§ Task to carry out: Line by line, print the records exactly, and keep images out of the copy.

>>>>>

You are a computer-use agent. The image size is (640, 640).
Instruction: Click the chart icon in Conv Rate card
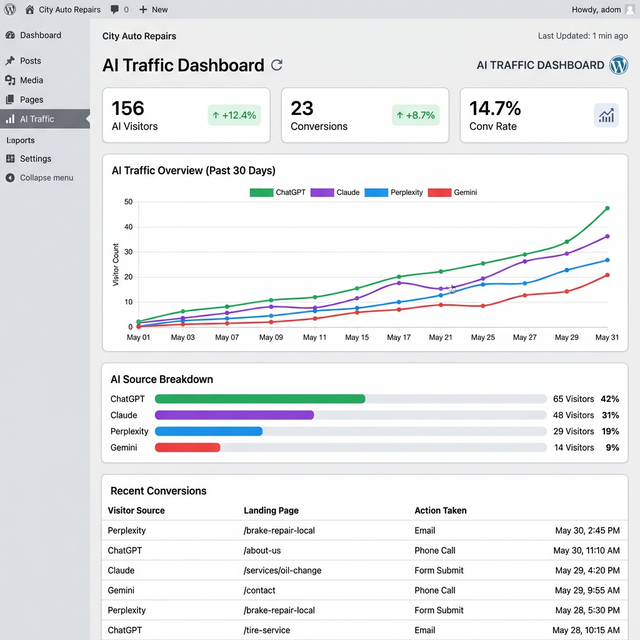605,115
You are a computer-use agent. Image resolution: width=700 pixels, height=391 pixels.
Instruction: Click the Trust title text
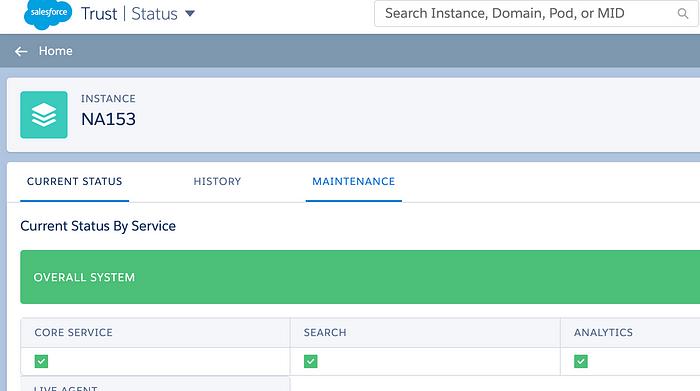click(99, 14)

<<<<<

§ Exercise solution:
You are a computer-use agent. The image size is (640, 640).
Instruction: Click the chart icon in Conv Rate card
605,115
You are a computer-use agent. Image resolution: width=700 pixels, height=391 pixels.
Instruction: Click the Trust title text
click(99, 14)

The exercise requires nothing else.